China, a growing force in the wine industry, is catching on the trend. In 2019, the country’s oldest and largest producer Changyu announced that it was converting its 250-hectare Chateau Changyu Moser XV estate in Ningxia into biodynamic viticulture. “We’re at the beginning stages – also set back by the pandemic – but we foresee no major obstacles in getting fully certified (by a European body) in three years,” says chief winemaker Lenz Moser. If all goes as planned, Chateau Changyu Moser XV will be the first certified biodynamic wine estate in China.
“The ultimate goal is to develop our distinct style further using biodynamic methods,” adds Moser. “We want drinkers to recognise our wines just by smelling them. A good example is the 2014 Vega Sicilia Valbuena 5. I was able to tell my host where the wine came from immediately after tasting it blind.”

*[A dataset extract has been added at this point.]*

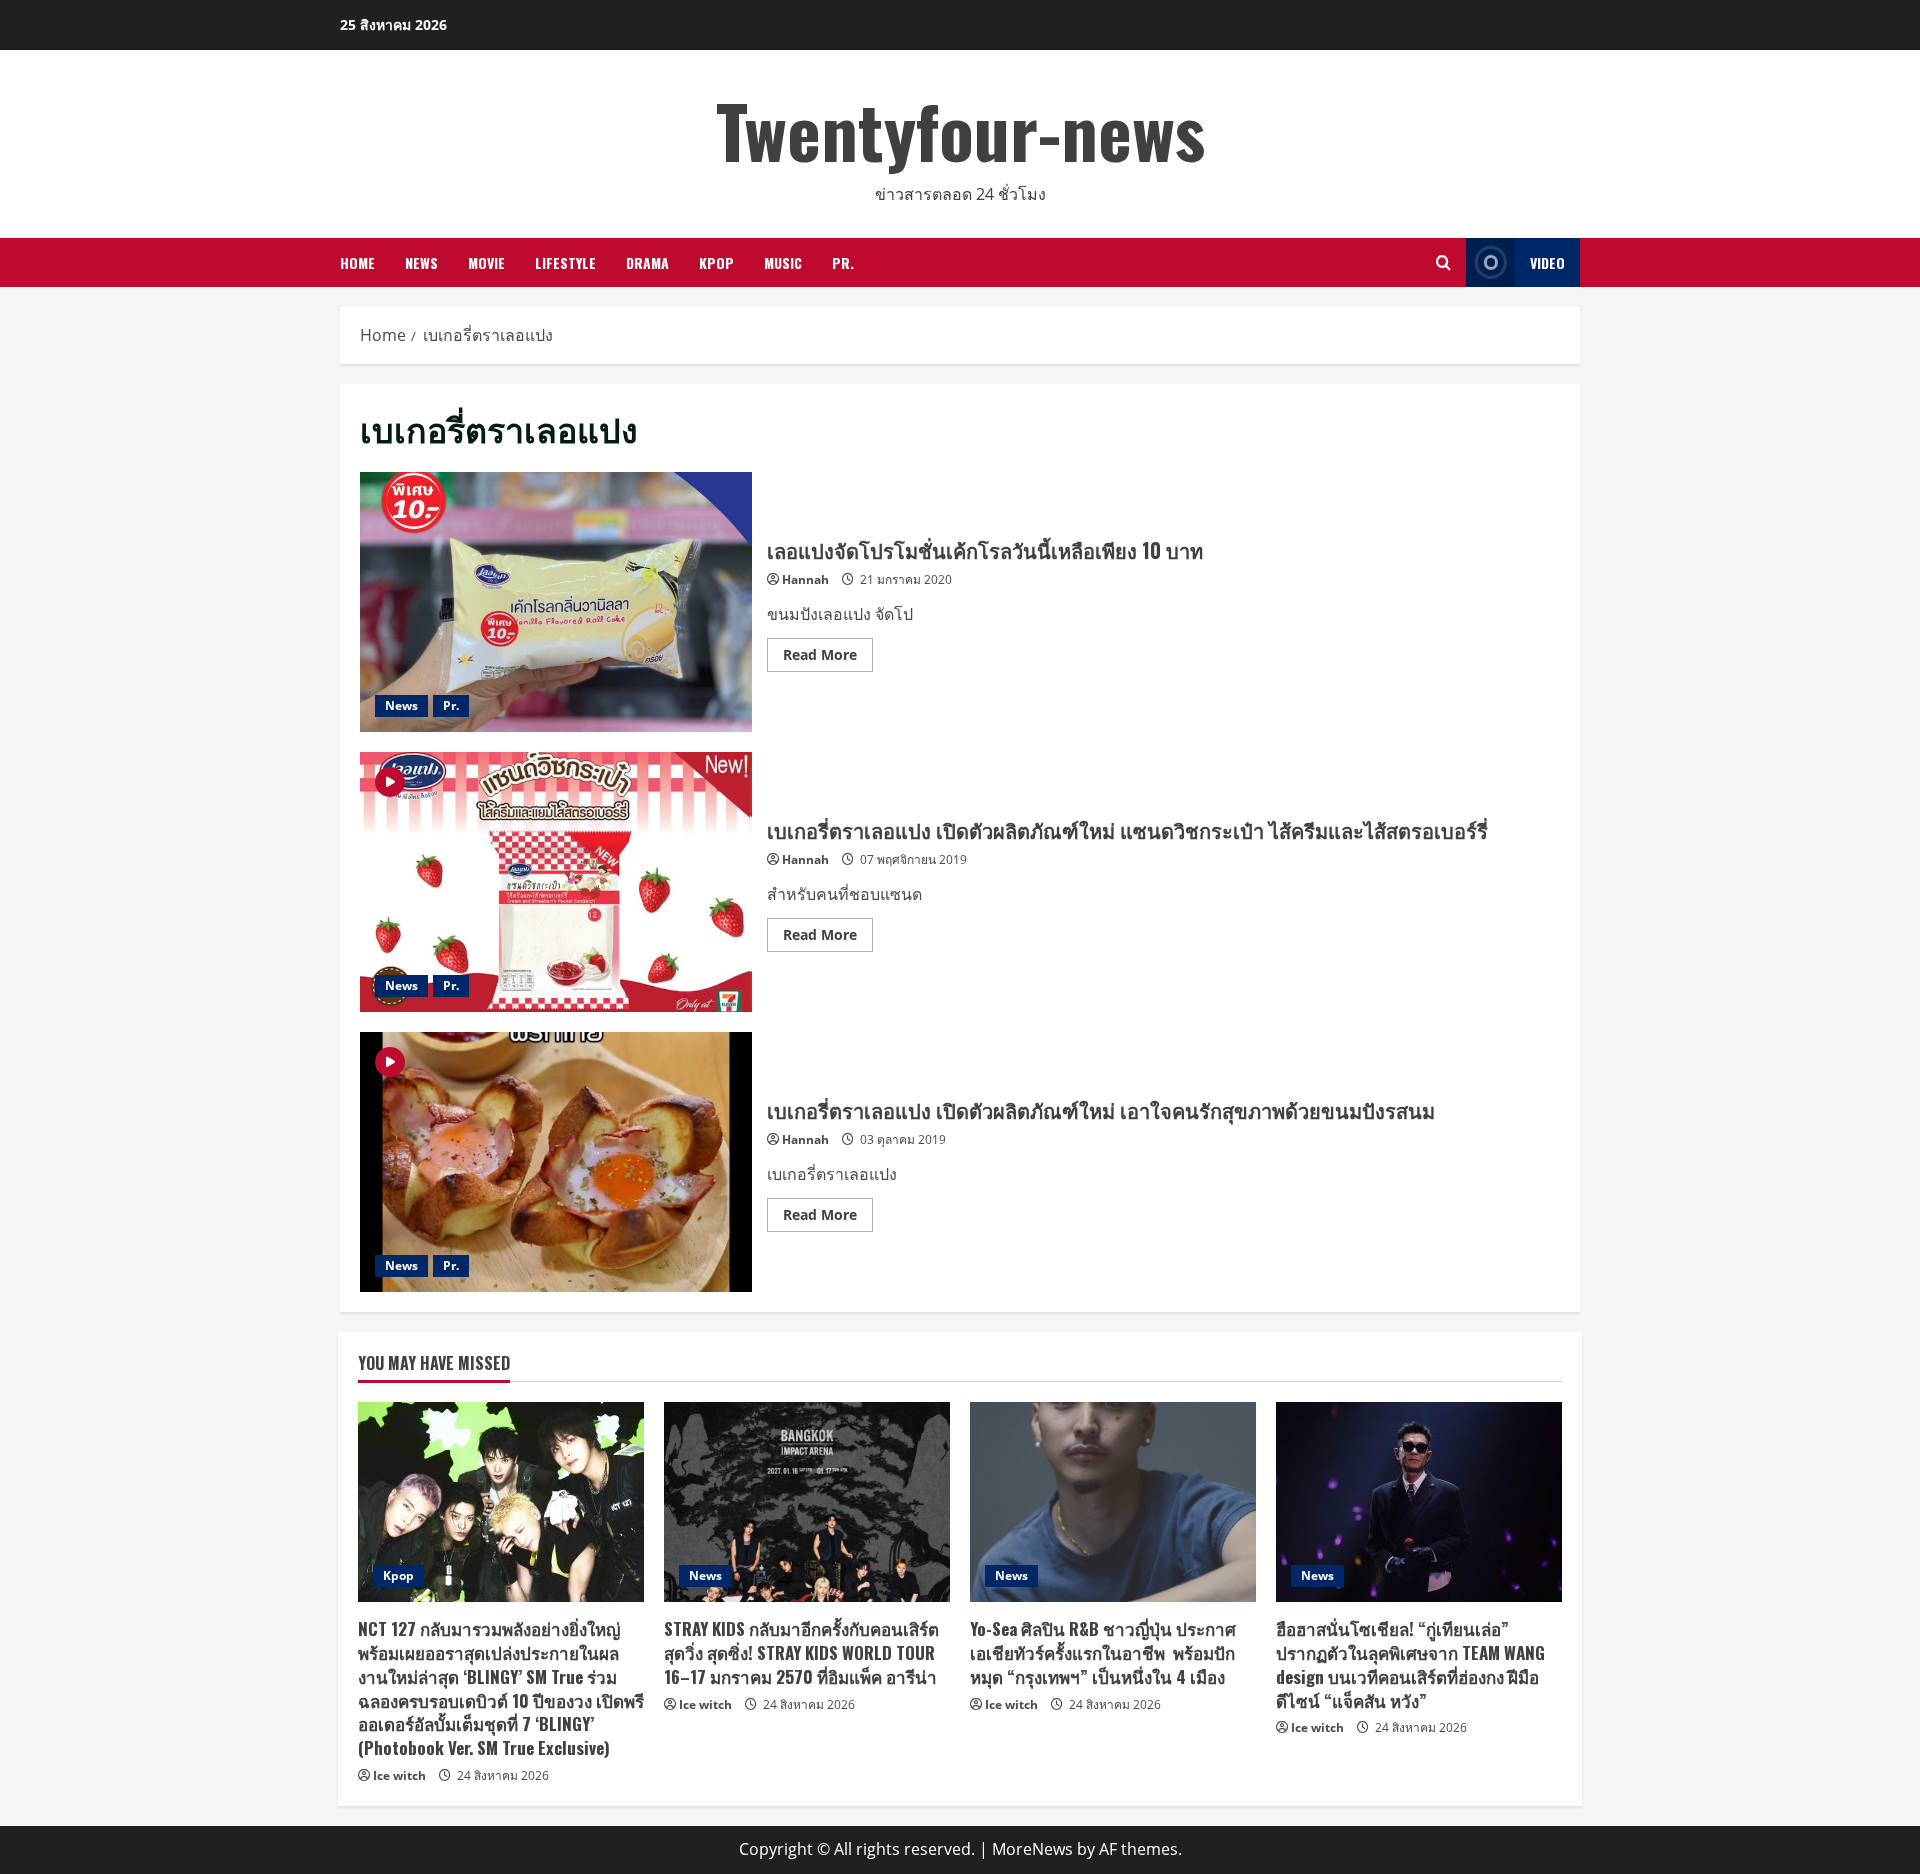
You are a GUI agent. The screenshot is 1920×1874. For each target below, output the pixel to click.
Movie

Ningxia’s continental climate of long cold winters and short hot summers is particularly suited for this ancient practice of winemaking, where little is done to disrupt the natural environment. As Chateau Changyu Moser XV moves towards organic farming, two smaller wineries in the region are already reaping the rewards of a fully biodynamic system: Domaine des Arômes’ 2014 vintage received a bronze medal at the 2016 Decanter World Wine Awards while Silver Height’s cabernet-merlot blend The Summit was nominated for Best Chinese Red at the inaugural Singapore Wine Pinnacle Awards 2019.
“In 10 years, all top wines around the world will be biodynamic,” says Moser on the future of wines. “It will be a given, as consumers will not accept anything less and we as growers will need to take our responsibility to the planet seriously.”
“IN TEN YEARS, ALL TOP WINES AROUND THE WORLD WILL BE BIODYNAMIC.”